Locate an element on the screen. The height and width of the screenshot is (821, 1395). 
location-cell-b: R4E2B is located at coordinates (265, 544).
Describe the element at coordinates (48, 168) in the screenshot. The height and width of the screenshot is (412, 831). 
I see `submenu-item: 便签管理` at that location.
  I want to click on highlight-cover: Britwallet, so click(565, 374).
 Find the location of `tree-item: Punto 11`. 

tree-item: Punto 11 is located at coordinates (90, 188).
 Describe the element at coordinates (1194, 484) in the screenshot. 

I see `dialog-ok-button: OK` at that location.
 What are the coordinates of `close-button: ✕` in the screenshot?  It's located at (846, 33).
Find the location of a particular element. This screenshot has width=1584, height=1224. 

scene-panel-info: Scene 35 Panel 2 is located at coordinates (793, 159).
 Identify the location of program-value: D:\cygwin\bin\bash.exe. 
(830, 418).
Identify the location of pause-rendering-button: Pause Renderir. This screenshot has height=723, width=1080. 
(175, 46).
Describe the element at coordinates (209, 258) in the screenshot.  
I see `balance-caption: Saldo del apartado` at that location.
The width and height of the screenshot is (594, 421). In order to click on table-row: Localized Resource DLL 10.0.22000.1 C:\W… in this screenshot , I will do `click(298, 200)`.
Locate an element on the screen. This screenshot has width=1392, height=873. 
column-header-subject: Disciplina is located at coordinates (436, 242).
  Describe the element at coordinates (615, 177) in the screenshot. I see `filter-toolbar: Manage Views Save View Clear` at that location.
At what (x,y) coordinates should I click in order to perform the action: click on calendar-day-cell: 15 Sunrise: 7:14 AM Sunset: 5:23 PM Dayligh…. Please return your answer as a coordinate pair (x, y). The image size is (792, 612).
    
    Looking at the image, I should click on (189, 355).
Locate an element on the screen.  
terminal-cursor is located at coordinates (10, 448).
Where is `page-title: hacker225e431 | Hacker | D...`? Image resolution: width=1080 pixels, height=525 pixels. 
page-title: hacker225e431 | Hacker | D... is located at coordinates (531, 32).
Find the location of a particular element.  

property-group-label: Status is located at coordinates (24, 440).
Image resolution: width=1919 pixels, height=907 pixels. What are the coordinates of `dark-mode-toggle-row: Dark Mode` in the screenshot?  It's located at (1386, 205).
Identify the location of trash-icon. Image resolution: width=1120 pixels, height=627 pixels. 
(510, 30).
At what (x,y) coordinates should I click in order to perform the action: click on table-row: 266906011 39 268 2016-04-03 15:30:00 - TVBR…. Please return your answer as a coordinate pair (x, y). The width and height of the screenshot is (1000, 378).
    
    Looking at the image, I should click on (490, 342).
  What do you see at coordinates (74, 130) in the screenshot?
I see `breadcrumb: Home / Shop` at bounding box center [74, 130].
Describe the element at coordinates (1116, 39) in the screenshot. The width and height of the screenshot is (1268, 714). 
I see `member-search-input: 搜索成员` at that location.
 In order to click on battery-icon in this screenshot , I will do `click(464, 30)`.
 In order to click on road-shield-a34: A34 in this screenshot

+++++

*Exercise instructions*. Reproduce the material above word for word, from its first line up to and including the line that contains "location-cell-b: R4E2B is".

*Output of the task*.
Locate an element on the screen. The height and width of the screenshot is (821, 1395). 
location-cell-b: R4E2B is located at coordinates (265, 544).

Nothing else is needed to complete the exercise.